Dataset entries
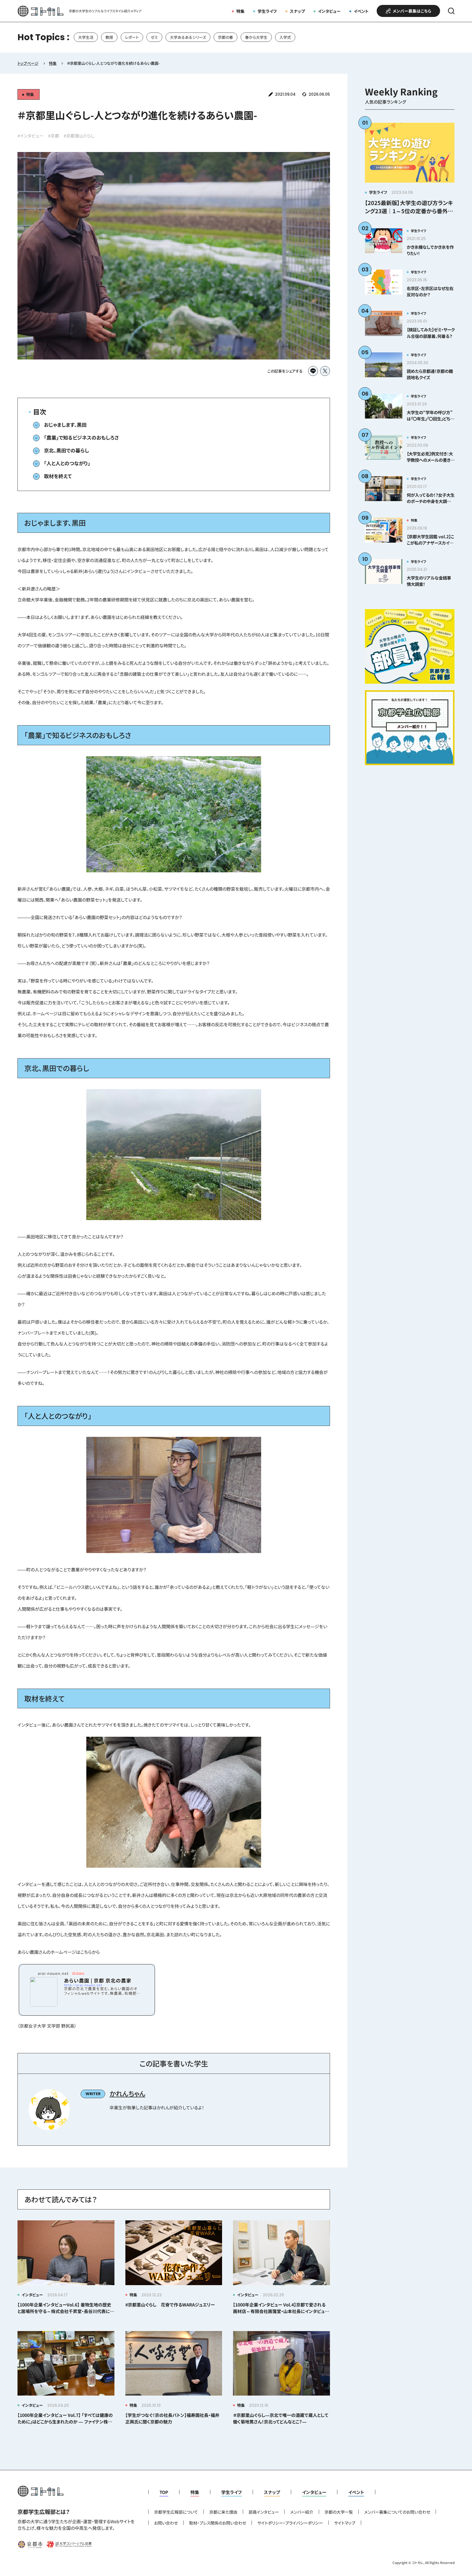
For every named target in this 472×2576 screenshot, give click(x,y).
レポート (132, 37)
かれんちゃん (127, 2093)
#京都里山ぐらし (79, 135)
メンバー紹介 (301, 2512)
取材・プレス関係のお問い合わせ (217, 2523)
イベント (361, 11)
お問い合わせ (166, 2523)
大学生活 (85, 37)
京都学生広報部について (176, 2512)
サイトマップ (344, 2523)
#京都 (53, 135)
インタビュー (329, 11)
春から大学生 (256, 37)
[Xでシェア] (325, 371)
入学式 (285, 37)
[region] (236, 37)
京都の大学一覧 (338, 2512)
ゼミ (154, 37)
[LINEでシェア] (313, 371)
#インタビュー (30, 135)
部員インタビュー (264, 2512)
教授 (109, 37)
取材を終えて (58, 475)
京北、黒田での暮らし (66, 450)
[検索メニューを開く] (451, 11)
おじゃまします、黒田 (65, 424)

**Activity**.
Write down exactly the span of lines above from the one containing "イベント (361, 11)" to the one containing "部員インタビュー (264, 2512)", both ends included.

**Reply**.
イベント (361, 11)
お問い合わせ (166, 2523)
大学生活 (85, 37)
京都学生広報部について (176, 2512)
サイトマップ (344, 2523)
#京都 (53, 135)
インタビュー (329, 11)
春から大学生 (256, 37)
[Xでシェア] (325, 371)
入学式 (285, 37)
[region] (236, 37)
京都の大学一覧 (338, 2512)
ゼミ (154, 37)
[LINEでシェア] (313, 371)
#インタビュー (30, 135)
部員インタビュー (264, 2512)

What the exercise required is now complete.